◆ Material to process ◆
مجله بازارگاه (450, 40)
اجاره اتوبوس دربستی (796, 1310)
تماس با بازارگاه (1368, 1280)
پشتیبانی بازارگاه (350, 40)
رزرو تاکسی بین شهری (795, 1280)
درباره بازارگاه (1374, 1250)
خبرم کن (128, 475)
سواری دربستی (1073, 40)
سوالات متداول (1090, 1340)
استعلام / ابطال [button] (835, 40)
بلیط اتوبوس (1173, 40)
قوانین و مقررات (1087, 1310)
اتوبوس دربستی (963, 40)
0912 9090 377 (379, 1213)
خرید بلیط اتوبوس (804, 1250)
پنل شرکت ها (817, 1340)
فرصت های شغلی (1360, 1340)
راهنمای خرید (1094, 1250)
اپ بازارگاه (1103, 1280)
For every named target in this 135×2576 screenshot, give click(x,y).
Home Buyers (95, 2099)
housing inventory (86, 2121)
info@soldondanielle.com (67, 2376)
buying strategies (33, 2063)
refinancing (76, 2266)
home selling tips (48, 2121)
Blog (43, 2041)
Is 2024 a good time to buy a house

◆ Task statement ◆
Throughout the material above, find each line with "بازارگاه" and return it.

◆ Written solution ◆
مجله بازارگاه (450, 40)
تماس با بازارگاه (1368, 1280)
پشتیبانی بازارگاه (350, 40)
درباره بازارگاه (1374, 1250)
اپ بازارگاه (1103, 1280)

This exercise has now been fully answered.